Are Our Cyber Vulnerabilities Being Amplified Because Of Our Household Devices

d‘wise one
Chip-Monks
Published in
2 min readApr 17, 2014

Proofpoint Inc. reported an attack on the Internet Of Things (IoT), wherein 750,000 malicious e-mails were sent from a host of corrupted appliances, over this holiday season.

With the advancement of technology, our computers became laptops and phones became smartphones. While we weren’t looking, the Internet Of Things was born and gained a country-worth of dreamers and “inventors”. We regular folks may have not realised it completely yet, but a lot of household equipment is now Online, and has intrinsic Internet capabilities. Household items such as refrigerators, washing machines, TVs, gaming consoles, cameras, modems and routers among other devices that are connected to the Internet to create an “Internet of Things” is an encouraging testament of how technology and innovation has leaped forward.

Smaller still, is our conscious awareness of how this increases the sandbox for cybercrime as well.

Back to the story, Proofpoint (an Internet security service provider) reported a mass-attack on the Internet of Things between 23rd December 2013 and 6th January 2014, where over 100,000 compromised appliances (or ‘thing-bots’ if you will) were used to send 750,000 malicious e-mails. This was clearly a pro-type splurge — no more than 10 emails were generated from one IP address, thereby making automated intervention by spam guards largely ineffective (intense traffic from one sources tickles spam guards and sets the virtual alarms ringing, but small scale traffic is considered normal and hence doesn’t hid the radar).

The cyber-criminal community practices impersonation to infiltrate security barriers and firewalls of the online world, and with the as-yet nascent IoT still being vulnerable (as it and its participating devices yet lack the anti-virus infrastructure available for computing devices and smartphones), the criminal community seems to have discovered a whole new platform to trigger their malpractices from.

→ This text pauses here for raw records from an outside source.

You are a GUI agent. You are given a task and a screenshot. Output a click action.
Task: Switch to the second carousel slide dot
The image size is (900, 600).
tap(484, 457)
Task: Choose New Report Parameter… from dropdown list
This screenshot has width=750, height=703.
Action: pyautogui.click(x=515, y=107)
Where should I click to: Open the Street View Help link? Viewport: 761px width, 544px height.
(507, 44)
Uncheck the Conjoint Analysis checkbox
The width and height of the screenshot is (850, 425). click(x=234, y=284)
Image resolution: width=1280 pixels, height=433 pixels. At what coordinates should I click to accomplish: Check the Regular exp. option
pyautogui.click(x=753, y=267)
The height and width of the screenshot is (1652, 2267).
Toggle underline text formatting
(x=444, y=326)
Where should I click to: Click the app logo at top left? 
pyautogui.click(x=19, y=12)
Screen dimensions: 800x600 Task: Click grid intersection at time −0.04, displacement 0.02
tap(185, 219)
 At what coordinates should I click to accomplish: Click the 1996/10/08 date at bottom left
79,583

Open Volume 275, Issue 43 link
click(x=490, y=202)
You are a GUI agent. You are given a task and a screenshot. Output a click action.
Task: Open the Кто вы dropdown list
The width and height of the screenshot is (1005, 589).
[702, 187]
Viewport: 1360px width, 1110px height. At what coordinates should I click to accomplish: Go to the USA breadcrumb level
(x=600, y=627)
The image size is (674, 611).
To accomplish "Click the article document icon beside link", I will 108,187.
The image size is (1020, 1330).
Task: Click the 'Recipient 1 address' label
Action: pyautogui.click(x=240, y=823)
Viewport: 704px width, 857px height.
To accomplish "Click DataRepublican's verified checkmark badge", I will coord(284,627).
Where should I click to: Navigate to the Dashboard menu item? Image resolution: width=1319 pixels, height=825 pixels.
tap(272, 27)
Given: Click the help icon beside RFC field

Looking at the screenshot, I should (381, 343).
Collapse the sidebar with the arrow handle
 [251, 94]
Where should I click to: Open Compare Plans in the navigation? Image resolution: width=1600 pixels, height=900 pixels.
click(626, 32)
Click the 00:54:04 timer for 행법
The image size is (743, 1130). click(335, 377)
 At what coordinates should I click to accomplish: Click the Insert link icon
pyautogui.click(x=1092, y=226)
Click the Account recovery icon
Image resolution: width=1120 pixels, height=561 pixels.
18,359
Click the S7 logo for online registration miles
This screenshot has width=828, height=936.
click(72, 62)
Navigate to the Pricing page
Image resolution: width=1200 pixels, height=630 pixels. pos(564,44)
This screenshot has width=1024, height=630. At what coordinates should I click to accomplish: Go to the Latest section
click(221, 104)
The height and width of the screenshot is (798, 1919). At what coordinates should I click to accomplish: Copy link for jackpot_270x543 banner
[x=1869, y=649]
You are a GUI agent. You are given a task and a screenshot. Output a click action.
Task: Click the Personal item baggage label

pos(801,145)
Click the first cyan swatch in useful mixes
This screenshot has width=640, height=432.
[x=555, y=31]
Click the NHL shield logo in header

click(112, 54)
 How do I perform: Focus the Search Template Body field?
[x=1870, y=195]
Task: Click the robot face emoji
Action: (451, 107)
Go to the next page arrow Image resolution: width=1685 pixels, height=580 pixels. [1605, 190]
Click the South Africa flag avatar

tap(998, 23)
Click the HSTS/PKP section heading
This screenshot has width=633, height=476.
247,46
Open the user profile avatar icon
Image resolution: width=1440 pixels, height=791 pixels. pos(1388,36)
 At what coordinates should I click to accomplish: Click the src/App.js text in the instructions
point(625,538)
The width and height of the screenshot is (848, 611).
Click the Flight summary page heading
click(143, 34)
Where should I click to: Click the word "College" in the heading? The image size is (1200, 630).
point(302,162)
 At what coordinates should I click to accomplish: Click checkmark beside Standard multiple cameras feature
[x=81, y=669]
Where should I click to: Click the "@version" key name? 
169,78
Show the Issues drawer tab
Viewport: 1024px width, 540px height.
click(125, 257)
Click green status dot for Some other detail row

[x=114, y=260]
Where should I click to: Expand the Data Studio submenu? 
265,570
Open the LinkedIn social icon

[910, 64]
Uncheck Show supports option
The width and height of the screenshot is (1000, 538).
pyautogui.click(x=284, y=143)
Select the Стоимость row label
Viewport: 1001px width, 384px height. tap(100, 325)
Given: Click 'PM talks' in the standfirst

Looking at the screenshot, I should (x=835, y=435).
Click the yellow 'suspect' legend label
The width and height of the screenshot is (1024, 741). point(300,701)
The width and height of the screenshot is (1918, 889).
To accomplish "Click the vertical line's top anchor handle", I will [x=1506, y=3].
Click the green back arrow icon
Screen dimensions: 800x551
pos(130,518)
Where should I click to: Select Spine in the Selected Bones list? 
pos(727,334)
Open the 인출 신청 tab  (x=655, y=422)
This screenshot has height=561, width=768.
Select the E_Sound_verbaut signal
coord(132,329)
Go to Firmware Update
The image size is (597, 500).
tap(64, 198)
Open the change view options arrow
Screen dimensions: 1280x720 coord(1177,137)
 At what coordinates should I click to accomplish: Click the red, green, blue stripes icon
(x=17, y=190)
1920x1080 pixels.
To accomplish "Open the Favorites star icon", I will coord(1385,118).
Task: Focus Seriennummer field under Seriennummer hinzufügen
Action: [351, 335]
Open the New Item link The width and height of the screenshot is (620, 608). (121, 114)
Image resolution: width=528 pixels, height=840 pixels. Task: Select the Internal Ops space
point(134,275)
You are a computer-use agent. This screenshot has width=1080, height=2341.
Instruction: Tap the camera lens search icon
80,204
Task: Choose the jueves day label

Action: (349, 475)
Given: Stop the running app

Apparently they corrupt the functioning of the appliance linked to the IoT by relying on the owners’ naïveté, misconfiguration or laziness (in using easy-to-crack passwords) leaving the devices exposed on public platforms.

With majors like Google buying Nest for $3.2 billion in cash, it is obvious that the “Internet of Things” is only a matter of time, and restricted not even by their inventors’ imagination. Yet as this event shows, it would open an unrestricted playing field for malicious software and security software. With the ever-growing number of devices connecting to the Internet, the threat is gargantuan.

Greater security measures like those incorporated in laptops and shared networks will have to be extended to smart devices, toasters and air conditioners alike (we like to imagine our Bajaj toaster with a USB plug or an RJ 45 socket).